start Document
There is something deeply spiritual about light after a long gray season. “The Lord is my light…” (Psalm 27:1). Sometimes the sun itself feels like a small rehearsal of that promise.



Wednesday, February 25, 2026

Sitting by the window, I watch the birds. The robins have arrived, feeding from the crabapple like ants on sugar. The mourning doves are here too, resting together in that same tree—each branch holding a small life of its own. They feed on the tart fruit, quiet and unhurried against the pewter winter sky.

It seems they carry no worry about tomorrow. No anxious thoughts about what has been or what might be. Just presence. Just trust.

I should feel that same peace. I am blessed. Now that I am retired, time rests gently in my hands, inviting me to sit and contemplate the quiet mercies that speak so clearly to my heart.

And yet, I cannot say I have that surrendered peace—the kind that steadies the spirit and loosens fear. I am not entirely free of the longings and quiet anxieties that keep me bound.

Perhaps peace is not the absence of longing. Perhaps it is learning, slowly, to rest even while the heart still trembles.

“The Lord will keep in perfect peace those whose minds are steadfast, because they trust in Him.” — Isaiah 26:3

Maybe peace, like the birds, comes one branch at a time.



Tuesday, February 24, 2026

 I have always dreamed of having one of those big walk-in closets — the kind you open the door to and feel like you’ve stepped into another world.

Like in The Chronicles of Narnia: The Lion, the Witch and the Wardrobe — when the wardrobe door opens and suddenly you’re somewhere magical, unexpected, full of wonder.

That’s how I imagine it. Not just a place for clothes, but a little sanctuary. A room that feels like a secret. Soft light. Fabrics that tell stories. Shoes lined up like old friends. Colors that whisper (and sometimes sing). A space where getting dressed isn’t about impressing the world — it’s about meeting myself again. 

And maybe it’s not really about the closet at all. Maybe it’s about having a door I can close behind me… and open into something beautiful... 






I like to see everything I own in one single space — clothes, jewelry, shoes, little trinkets, colors and patterns that make my heart happy. So because we have a spare room upstairs, I decided to turn it into a closet-room just for me.  Dresses on one rack. Skirts on another. And inside the “real” closet of this room-closet live my blouses and cardigans — all in pinks, oranges, and every jewel tone imaginable.
end Document
start Provided material
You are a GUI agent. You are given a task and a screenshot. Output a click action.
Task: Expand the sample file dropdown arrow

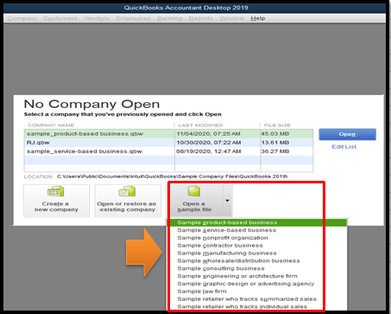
end Provided material
• _To do_:
(A) How would you put this sentence from the journal entries into Spanish: "Maybe peace, like the birds, comes one branch at a time."
(B) Can you continue the journal entries from where they stop, after the sentence about the blouses and cardigans in every jewel tone?
The lines above come from a separate source, unrelated to the journal entries.

• _Task answers_:
(A) Quizás la paz, como los pájaros, llega una rama a la vez.

(B)
Yes, this room is more than storage. It’s a small, joyful world behind a door. A place where color meets gratitude. A space that reminds me that beauty is allowed — and so am I.


Sunday, February 8, 2026

I found this photo of me from a few years ago—young, beautiful, with life shining through my eyes.

But I am human. Time has softened me; my body has changed and so has my heart. The things I once cared for are no longer my priorities. I no longer hunger for earthly things, even in the personal realm. My eyes have seen a greater glory—the quiet radiance that comes from a spirit sustained by the Water of Life.


So, like the last roses of summer, I've changed in many aspects of life...


I find solace in being home; alone and hidden among my many plants. There is something deeply comforting about surrounding myself with living things that grow slowly, faithfully, without hurry or applause. Their presence softens the noise of the world and reminds me that life does not need to rush to be meaningful. 

At home, time feels different. The days unfold with a quieter rhythm, measured not by demands but by light, water, and patience. I tend to my plants the way I now tend to my soul—more attentively, less forcefully, trusting the process rather than controlling the outcome.

This space has become my refuge. Among leaves and roots, I breathe more freely. I listen more closely. I am no longer drawn to what once seemed urgent or necessary. Instead, I find beauty in stillness, in care, in the slow work of becoming.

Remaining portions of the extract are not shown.